61 of 68 people found the following review helpful
A good introduction to a wealth of mostly unknown literature,
This review is from: Jesus Outside the New Testament: An Introduction to the Ancient Evidence (Studying the Historical Jesus) (Paperback)
This book is a great start into the research of all the writings about Jesus outside the New Testament Canon we all know. The book is written well, and is researched thoroughly. The footnotes alone are worth the read, but be prepared to want to buy several more books as a result of the excellent research.
The author starts with an overview of some classical writings including "Pliny the Younger", "Celsus", and "Tacitus". The second chapter goes into some of the classic Jewish literature that also refers to Jesus including the well-known Josephus passages. While some of this was new material for me, there were no real surprises. The information is presented well, with several commentary opinions regarding the passages. The author presents the information in a mostly neutral fashion and will often present both supporting and opposing views on the writings and their significance.
The sections on the Canonical Gospels were excellent. The focus is on the missing "source material" for the core Gospels. The Luke source, identified as "L", the "M" source which is reasoned to be part of the source for the unique material in the Gospel of Matthew, and the "Q" source for the sayings in Matthew and Luke. In Luke this source material is referred to directly in the first chapter of the Gospel of Luke: "Since many have undertaken to set down an orderly account of the things that have been fulfilled among us...I too decided, after investing carefully from the first, to write an orderly account for you...". This implies that there were "many" others who wrote down information about the life of Jesus and the Gospel message. The other sources. "M" and "Q" are not as directly implied in the Gospels. The chapter is well done, and is mostly speculative, as the alleged source materials obviously are not available to us. Again, the information is presented well, and arguments and theories are postulated on both sides of the debate about their authenticity and relevance.

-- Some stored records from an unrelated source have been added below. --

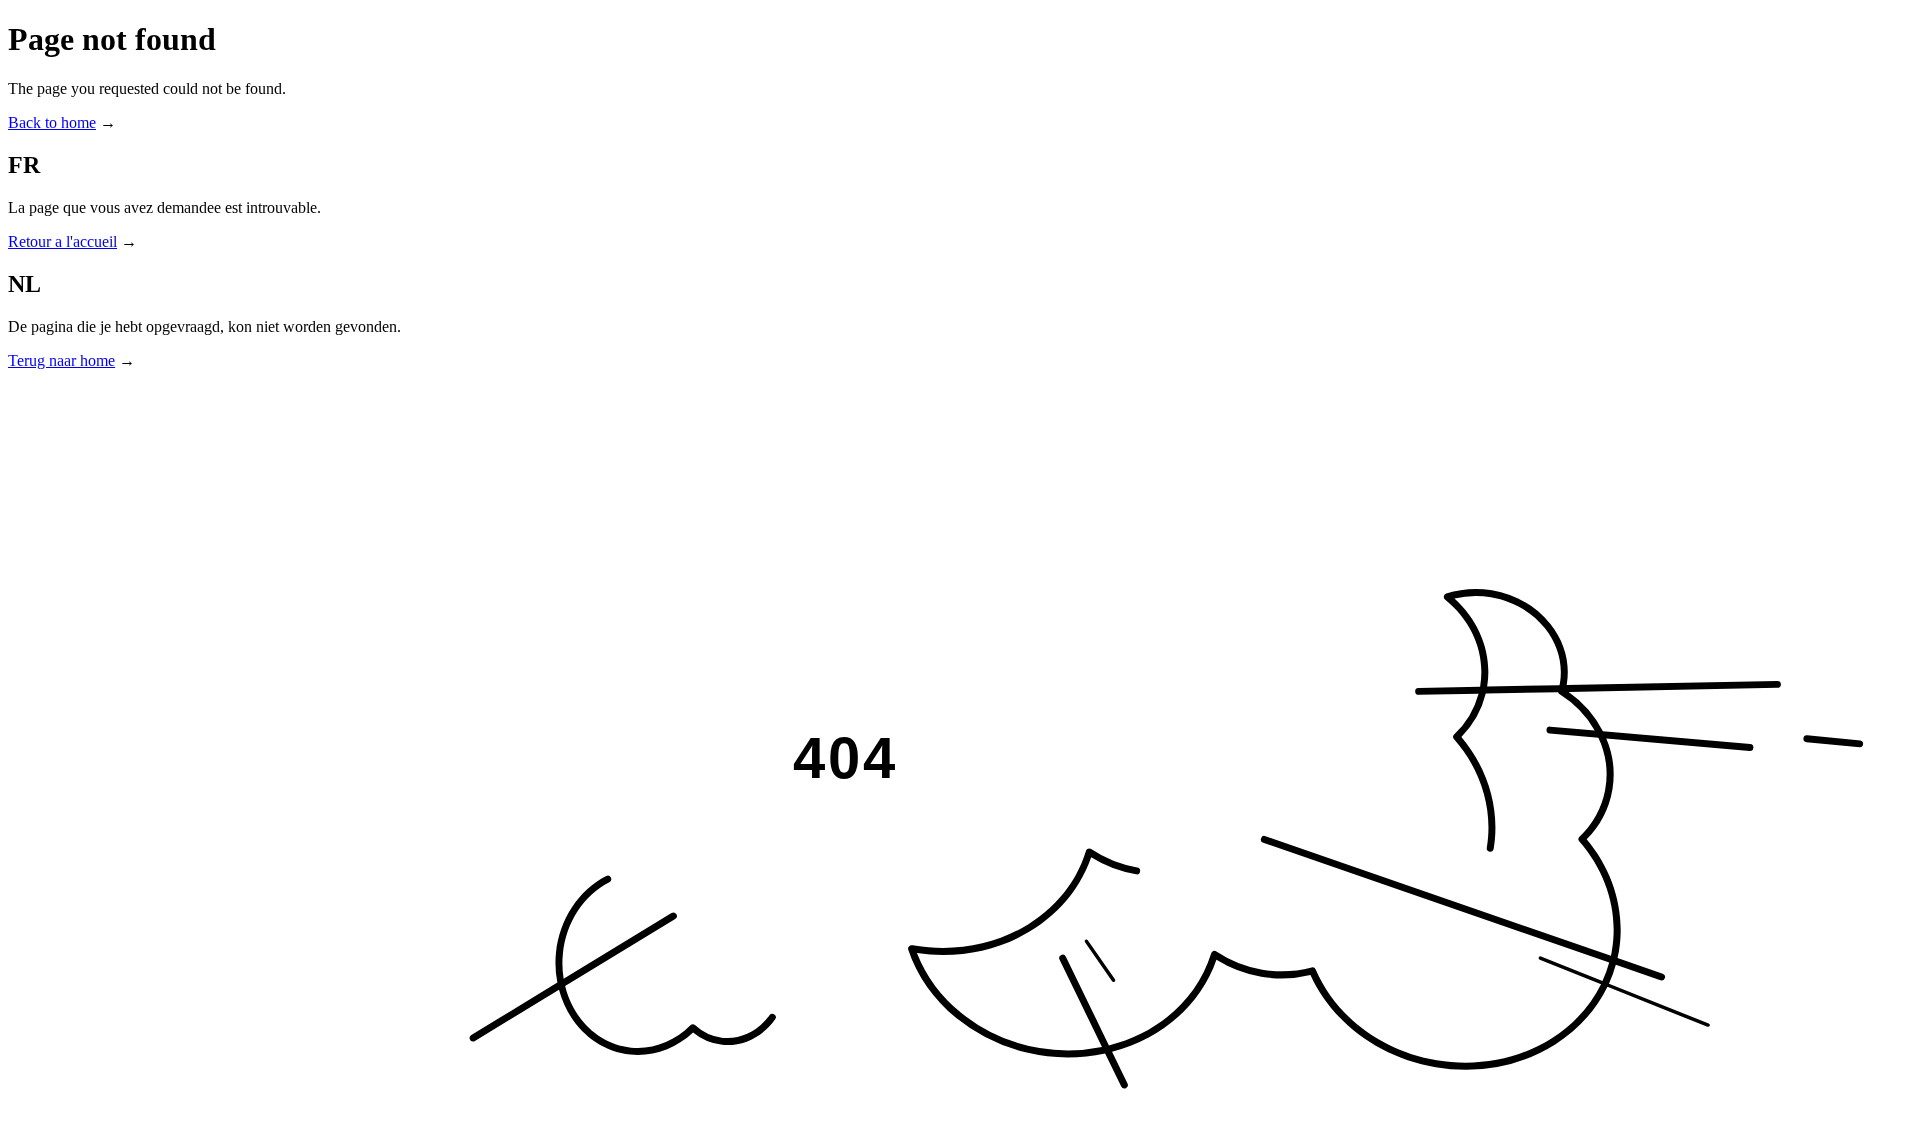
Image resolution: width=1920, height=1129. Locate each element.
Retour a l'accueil (62, 241)
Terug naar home (61, 360)
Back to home (52, 122)
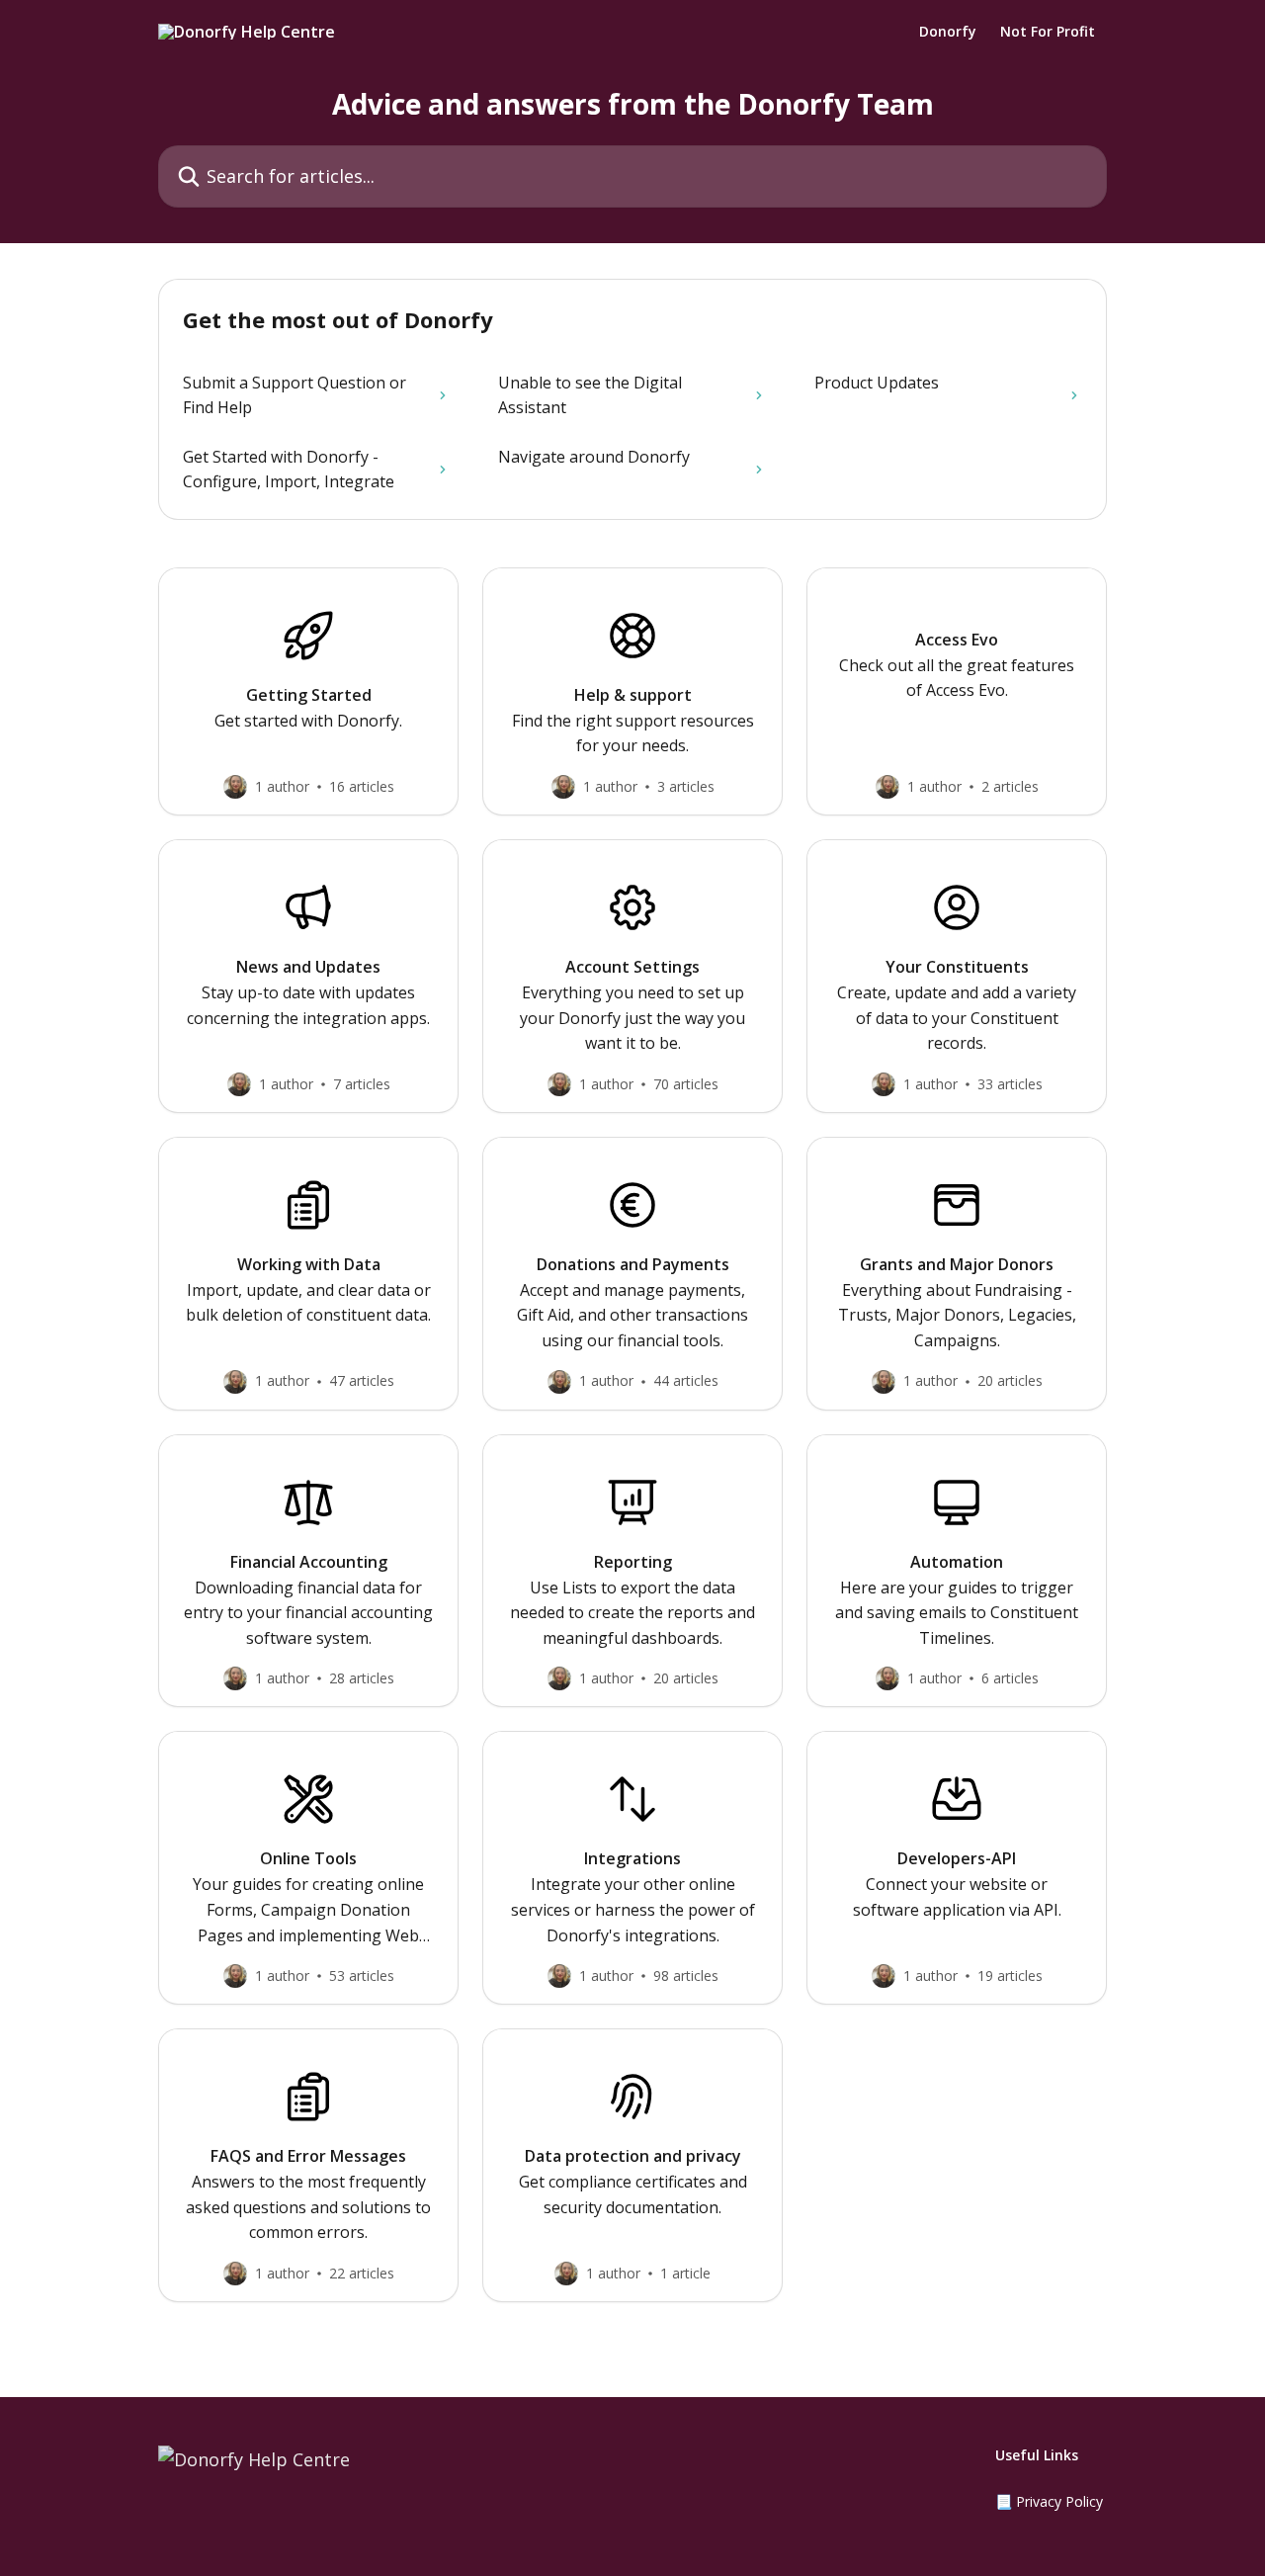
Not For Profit (1047, 32)
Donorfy (947, 32)
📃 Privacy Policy (1049, 2501)
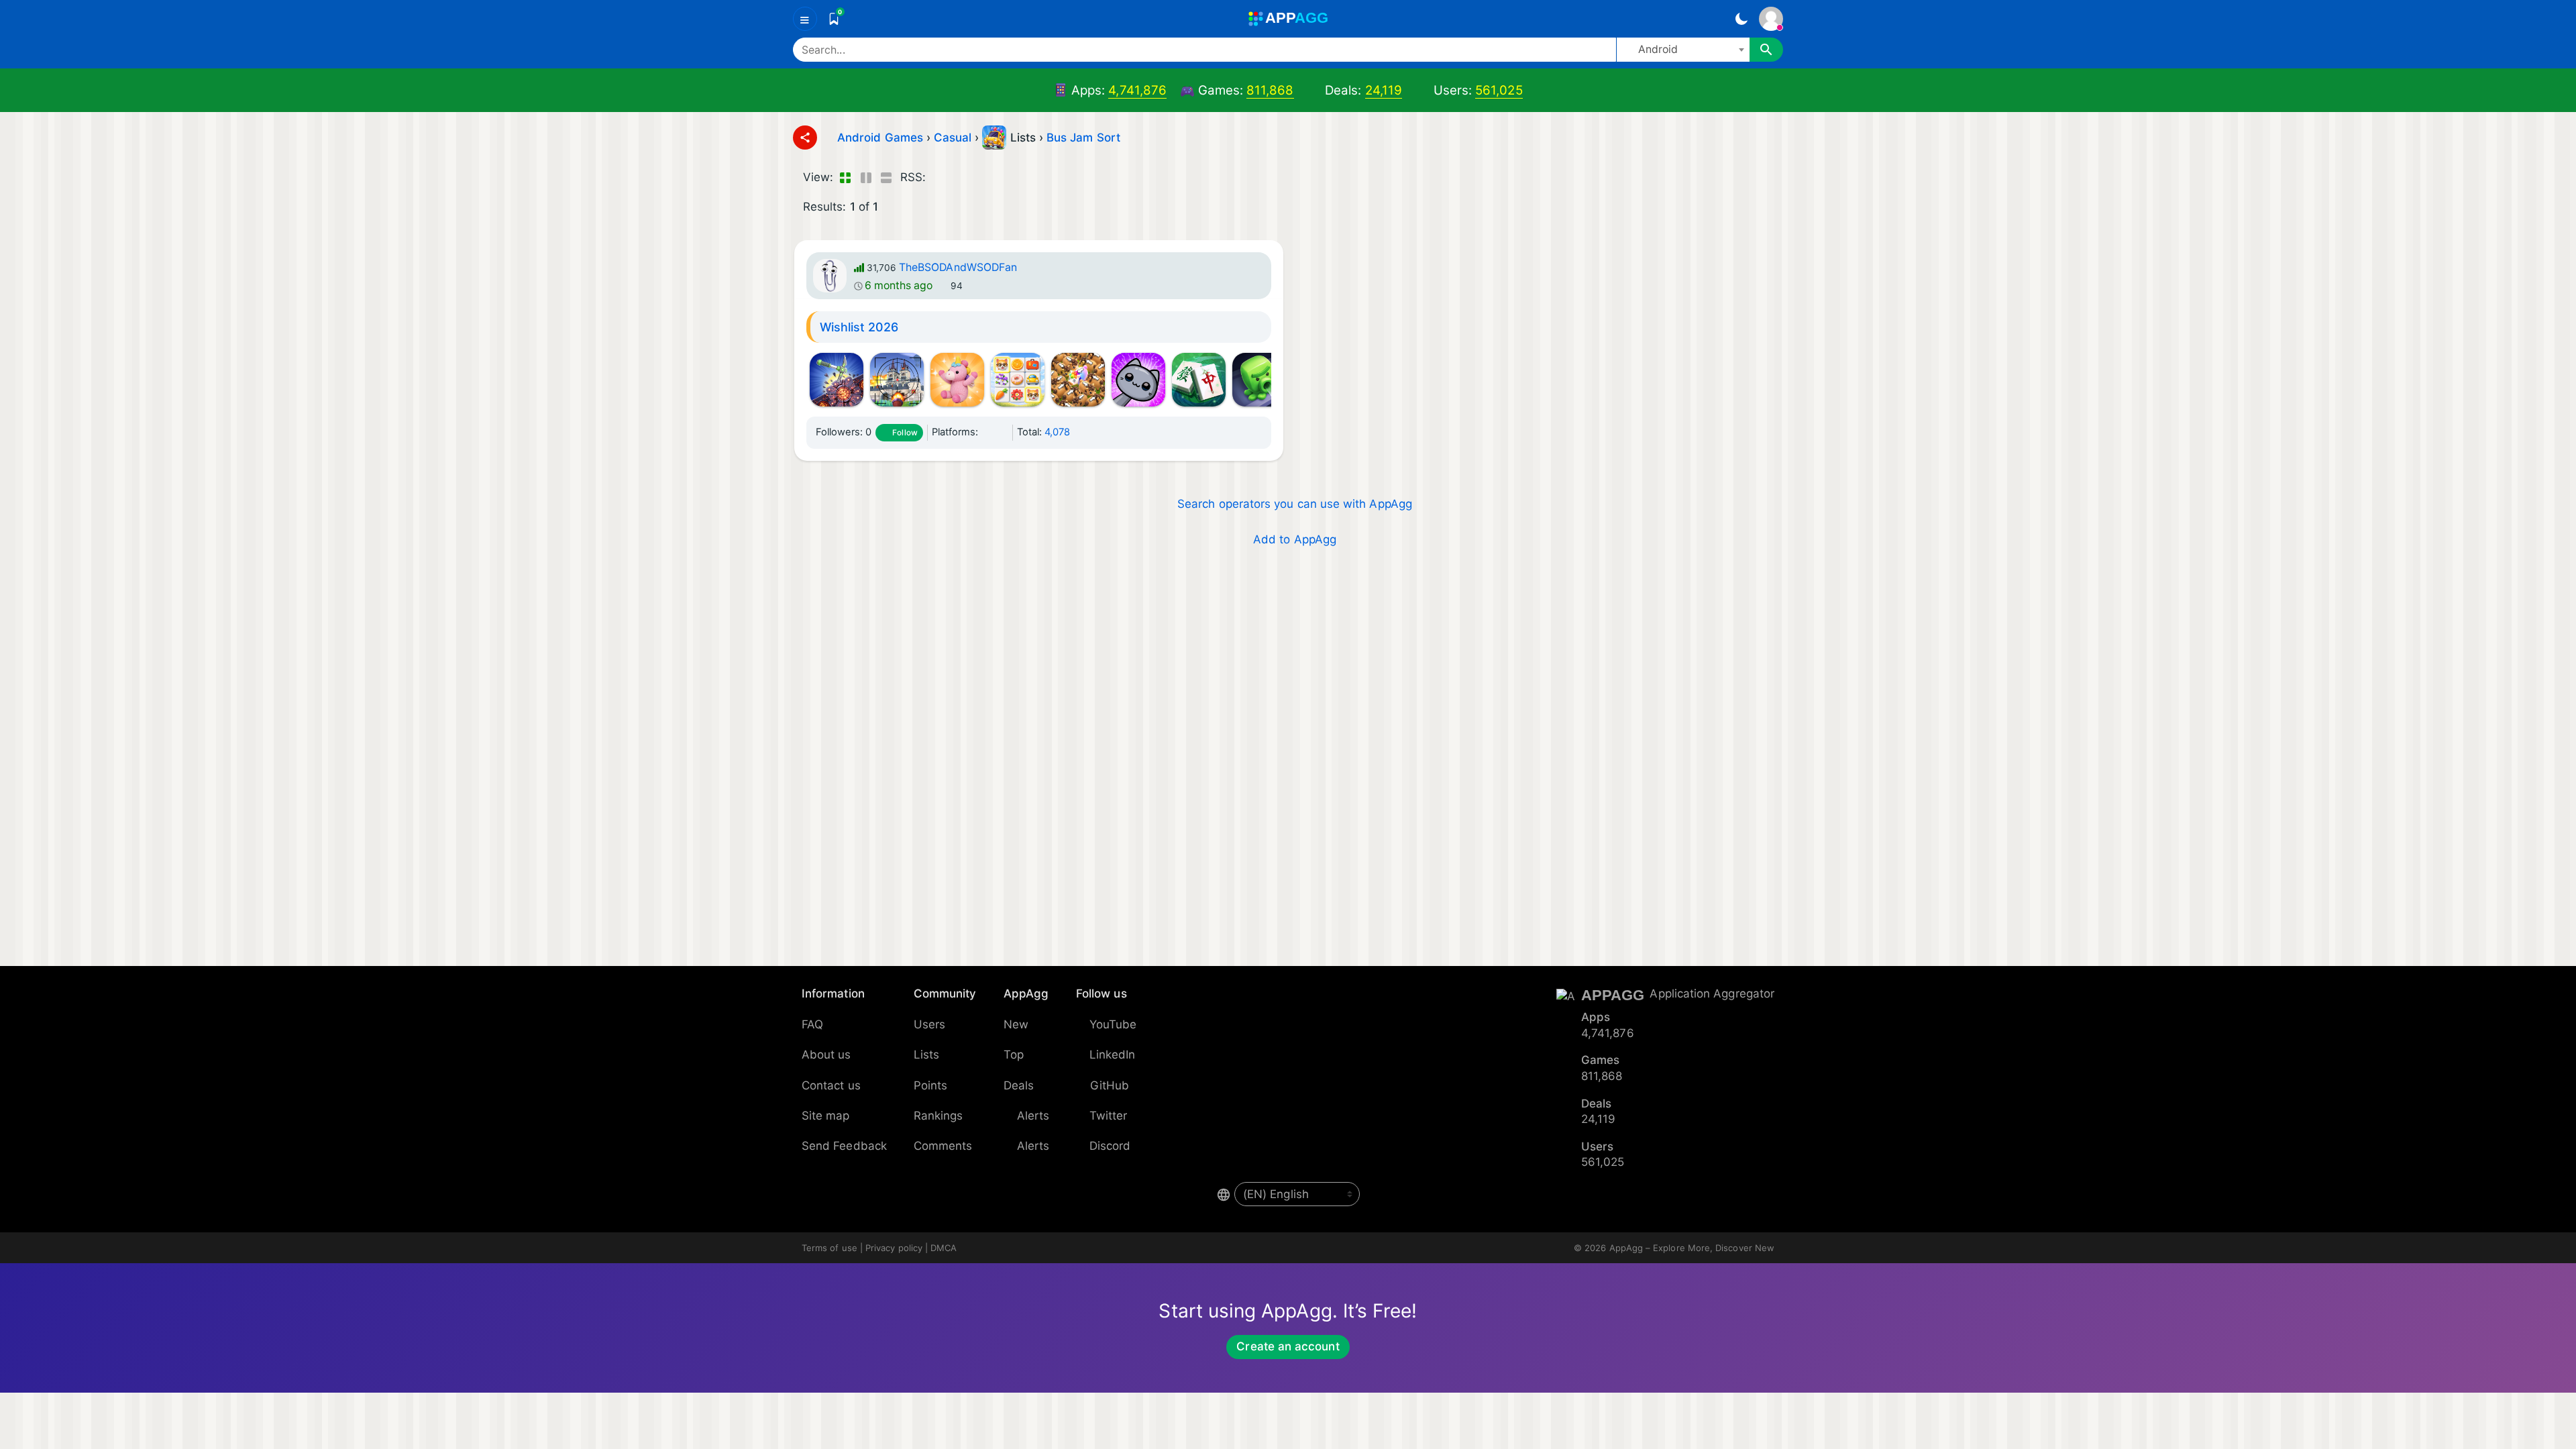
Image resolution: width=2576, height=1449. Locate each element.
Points (930, 1085)
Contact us (831, 1085)
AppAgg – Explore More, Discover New (1691, 1247)
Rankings (938, 1115)
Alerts (1033, 1115)
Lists (926, 1054)
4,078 (1057, 432)
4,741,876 (1137, 90)
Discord (1110, 1145)
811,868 (1270, 90)
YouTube (1113, 1024)
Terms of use (829, 1247)
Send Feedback (844, 1145)
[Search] (1766, 50)
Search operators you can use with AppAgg (1294, 504)
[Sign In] (1771, 19)
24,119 (1383, 90)
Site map (826, 1115)
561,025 (1499, 90)
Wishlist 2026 (859, 327)
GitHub (1109, 1085)
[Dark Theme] (1741, 19)
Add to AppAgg (1294, 539)
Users (929, 1024)
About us (826, 1054)
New (1016, 1024)
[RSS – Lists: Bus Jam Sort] (938, 178)
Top (1014, 1054)
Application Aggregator (1712, 993)
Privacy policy (893, 1247)
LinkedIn (1112, 1054)
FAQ (812, 1024)
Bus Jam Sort (1083, 137)
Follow (904, 432)
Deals (1019, 1085)
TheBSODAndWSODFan (958, 267)
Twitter (1108, 1115)
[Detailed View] (865, 178)
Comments (943, 1145)
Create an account (1287, 1346)
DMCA (943, 1247)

The last chapter focuses on the writings of mostly Gnostic origin, including the discovery of the Nag Hammadi writings. The book examines the authenticity and relevance of these writings and compares and contrasts them to the Gospels. The Gospel of Thomas is reprinted in full which is fascinating, as are parts of the Gospel of Peter, Secret Mark, the Ascent of James. A writing conspicuously absent from the book is the Barnabas text, although this writing is widely regarded as a fraud in most Biblical scholarly circles.
Overall, a very interesting read. The material was presented well, and was not dry but moved quickly and kept my attention throughout. A great start to this study of the wealth of information and writings about Jesus outside the New Testament.